_ACTIVITY_
Copy out word for word the part of the news report on city and county budgets that begins with the words containing "One of the biggest sources" and ends with "room tax collections.".

_PASSAGE TO READ_
----------

Changes in expenses or revenue may cause long-term city, county budget impacts
LA CROSSE, Wis. (WKBT)– As the coronavirus pandemic continues, cities and counties are preparing for increased expenses combined with losses in revenue. Taking a hit in revenue from sales tax, property tax and other state funding could significantly impact their budgets.
One of the biggest sources of revenue for La Crosse is property taxes– it made up about half of the city’s revenue in 2019. The latest payment was due at the end of March. Mayor Tim Kabat said there were some inquiries about delaying or postponing that payment.
But so far, delinquent payments are down from last year, according to Kabat. It has yet to be seen what will happen in May when the next payment is due.
“I don’t think we should see hopefully any issues with our property tax collections,” Kabat said.
That’s good news. But one of the biggest local impacts could be changes to sales tax and room tax collections.
Sales tax comes back to municipalities through the form of shared revenue. Kabat said through conversations with the governor and state legislators, they want to make sure they continue to receive as much as possible. He hopes the legislators will meet soon to take up some of these issues.

----------

_DATA PROVIDED_
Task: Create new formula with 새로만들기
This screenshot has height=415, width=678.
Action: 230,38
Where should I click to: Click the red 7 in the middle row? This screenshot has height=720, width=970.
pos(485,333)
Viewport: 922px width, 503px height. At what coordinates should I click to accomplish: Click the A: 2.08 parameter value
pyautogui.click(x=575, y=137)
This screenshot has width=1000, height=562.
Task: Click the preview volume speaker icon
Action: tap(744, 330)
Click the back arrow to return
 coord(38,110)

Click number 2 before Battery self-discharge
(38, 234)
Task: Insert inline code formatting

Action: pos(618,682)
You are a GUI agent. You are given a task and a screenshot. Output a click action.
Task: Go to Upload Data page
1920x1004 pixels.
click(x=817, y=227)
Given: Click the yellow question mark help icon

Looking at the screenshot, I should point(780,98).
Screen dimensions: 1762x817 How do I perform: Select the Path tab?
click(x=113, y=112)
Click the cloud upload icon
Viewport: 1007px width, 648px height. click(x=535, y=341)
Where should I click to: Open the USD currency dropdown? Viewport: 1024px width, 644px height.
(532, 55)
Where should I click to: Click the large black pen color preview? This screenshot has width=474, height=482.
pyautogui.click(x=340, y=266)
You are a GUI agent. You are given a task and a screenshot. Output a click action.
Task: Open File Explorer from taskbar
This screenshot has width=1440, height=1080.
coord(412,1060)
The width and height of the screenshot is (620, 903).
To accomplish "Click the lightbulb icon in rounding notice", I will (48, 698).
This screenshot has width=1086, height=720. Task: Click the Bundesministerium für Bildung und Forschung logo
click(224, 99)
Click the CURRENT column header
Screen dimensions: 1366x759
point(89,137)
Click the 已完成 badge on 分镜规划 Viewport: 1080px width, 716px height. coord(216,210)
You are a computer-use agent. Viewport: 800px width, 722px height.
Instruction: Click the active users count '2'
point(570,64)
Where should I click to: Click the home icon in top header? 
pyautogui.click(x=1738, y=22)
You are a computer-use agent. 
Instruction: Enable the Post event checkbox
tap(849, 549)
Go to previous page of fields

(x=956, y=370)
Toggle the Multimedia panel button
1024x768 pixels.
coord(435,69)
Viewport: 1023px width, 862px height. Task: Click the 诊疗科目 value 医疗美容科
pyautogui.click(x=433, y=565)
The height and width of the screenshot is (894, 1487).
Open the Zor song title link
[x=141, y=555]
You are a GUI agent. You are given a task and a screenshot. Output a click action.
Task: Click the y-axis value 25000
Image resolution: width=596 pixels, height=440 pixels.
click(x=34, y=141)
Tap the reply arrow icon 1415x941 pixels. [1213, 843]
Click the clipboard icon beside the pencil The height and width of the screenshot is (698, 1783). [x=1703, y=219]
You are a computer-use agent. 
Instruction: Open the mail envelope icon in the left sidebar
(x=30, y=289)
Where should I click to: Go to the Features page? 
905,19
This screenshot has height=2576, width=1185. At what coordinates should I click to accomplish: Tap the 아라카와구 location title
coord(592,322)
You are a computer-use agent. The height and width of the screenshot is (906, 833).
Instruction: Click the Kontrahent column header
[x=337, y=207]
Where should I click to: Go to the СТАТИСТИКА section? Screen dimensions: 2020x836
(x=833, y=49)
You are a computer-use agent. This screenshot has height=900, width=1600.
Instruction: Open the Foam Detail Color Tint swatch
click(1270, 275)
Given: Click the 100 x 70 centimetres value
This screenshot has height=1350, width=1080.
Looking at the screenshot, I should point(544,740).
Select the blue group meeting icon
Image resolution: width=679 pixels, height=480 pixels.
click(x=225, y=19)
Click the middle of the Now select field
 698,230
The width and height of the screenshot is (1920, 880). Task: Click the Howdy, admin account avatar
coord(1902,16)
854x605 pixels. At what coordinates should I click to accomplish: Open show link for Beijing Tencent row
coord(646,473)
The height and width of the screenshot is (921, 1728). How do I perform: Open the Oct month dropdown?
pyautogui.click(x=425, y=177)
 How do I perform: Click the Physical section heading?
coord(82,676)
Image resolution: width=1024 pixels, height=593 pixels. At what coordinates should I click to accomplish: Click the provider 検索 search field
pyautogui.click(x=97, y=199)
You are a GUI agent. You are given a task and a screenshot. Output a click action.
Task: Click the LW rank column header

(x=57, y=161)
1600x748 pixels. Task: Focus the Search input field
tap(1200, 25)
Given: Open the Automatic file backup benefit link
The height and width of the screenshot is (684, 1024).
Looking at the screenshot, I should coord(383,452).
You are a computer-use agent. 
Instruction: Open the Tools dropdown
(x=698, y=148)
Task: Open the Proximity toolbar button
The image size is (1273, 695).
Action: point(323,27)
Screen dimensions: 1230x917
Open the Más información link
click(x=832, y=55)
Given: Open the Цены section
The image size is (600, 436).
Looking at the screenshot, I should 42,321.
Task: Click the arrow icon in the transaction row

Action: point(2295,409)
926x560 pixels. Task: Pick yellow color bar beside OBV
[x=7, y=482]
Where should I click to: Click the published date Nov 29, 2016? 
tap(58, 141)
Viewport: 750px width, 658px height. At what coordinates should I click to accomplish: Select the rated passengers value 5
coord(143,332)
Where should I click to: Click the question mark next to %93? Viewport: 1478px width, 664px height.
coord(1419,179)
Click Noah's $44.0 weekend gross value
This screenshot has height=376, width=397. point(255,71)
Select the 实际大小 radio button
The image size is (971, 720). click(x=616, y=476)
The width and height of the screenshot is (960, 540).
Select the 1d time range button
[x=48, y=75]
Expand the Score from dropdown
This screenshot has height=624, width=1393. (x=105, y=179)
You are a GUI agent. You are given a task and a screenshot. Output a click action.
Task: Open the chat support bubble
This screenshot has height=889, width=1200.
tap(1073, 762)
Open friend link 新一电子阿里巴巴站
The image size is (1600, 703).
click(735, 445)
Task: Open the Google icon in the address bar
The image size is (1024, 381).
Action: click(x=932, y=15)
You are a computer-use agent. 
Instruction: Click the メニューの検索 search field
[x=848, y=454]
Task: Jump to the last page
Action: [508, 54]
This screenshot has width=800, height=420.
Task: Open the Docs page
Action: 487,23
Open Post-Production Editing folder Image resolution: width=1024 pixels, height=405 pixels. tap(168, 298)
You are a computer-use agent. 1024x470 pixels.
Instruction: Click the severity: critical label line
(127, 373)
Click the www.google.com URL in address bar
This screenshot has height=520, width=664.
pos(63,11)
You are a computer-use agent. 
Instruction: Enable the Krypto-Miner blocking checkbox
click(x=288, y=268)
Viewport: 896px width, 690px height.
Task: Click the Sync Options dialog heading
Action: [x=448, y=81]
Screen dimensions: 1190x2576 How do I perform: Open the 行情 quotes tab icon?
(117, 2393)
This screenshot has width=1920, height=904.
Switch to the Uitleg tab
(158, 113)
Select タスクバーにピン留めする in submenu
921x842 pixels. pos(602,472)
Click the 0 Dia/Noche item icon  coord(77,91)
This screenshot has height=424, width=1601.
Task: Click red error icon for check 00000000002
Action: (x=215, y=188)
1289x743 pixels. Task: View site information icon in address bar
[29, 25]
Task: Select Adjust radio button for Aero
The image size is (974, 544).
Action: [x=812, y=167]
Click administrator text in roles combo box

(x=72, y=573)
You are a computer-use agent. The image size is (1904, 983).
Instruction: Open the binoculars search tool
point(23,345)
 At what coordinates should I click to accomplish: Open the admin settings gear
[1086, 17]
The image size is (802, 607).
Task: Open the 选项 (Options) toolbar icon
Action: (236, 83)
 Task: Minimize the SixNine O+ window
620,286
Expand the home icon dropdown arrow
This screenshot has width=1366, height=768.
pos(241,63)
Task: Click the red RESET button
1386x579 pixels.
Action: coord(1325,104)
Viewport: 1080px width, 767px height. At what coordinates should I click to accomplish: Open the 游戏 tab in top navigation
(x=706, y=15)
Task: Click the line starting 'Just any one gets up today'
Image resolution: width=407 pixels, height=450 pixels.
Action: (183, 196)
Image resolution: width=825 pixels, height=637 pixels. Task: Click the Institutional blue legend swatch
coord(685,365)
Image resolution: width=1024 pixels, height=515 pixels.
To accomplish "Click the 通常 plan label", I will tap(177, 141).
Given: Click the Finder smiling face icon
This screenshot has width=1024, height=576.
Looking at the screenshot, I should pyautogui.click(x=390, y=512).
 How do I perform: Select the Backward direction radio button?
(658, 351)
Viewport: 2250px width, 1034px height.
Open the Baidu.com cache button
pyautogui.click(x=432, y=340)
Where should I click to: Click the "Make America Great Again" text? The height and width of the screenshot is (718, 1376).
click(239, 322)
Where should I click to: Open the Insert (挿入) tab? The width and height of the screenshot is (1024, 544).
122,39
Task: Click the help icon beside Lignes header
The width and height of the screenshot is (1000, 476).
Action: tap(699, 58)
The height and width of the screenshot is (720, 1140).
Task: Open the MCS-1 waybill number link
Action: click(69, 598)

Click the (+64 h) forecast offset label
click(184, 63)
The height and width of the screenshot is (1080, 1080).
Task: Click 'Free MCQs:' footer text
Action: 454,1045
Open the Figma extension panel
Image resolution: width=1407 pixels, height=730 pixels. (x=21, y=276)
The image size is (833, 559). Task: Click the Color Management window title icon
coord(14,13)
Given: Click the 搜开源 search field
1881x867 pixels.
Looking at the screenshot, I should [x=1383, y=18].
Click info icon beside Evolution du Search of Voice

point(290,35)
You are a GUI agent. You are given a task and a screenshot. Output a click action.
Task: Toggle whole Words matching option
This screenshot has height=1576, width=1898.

----------

_SOLUTION FOR THIS PROBLEM_
One of the biggest sources of revenue for La Crosse is property taxes– it made up about half of the city’s revenue in 2019. The latest payment was due at the end of March. Mayor Tim Kabat said there were some inquiries about delaying or postponing that payment.
But so far, delinquent payments are down from last year, according to Kabat. It has yet to be seen what will happen in May when the next payment is due.
“I don’t think we should see hopefully any issues with our property tax collections,” Kabat said.
That’s good news. But one of the biggest local impacts could be changes to sales tax and room tax collections.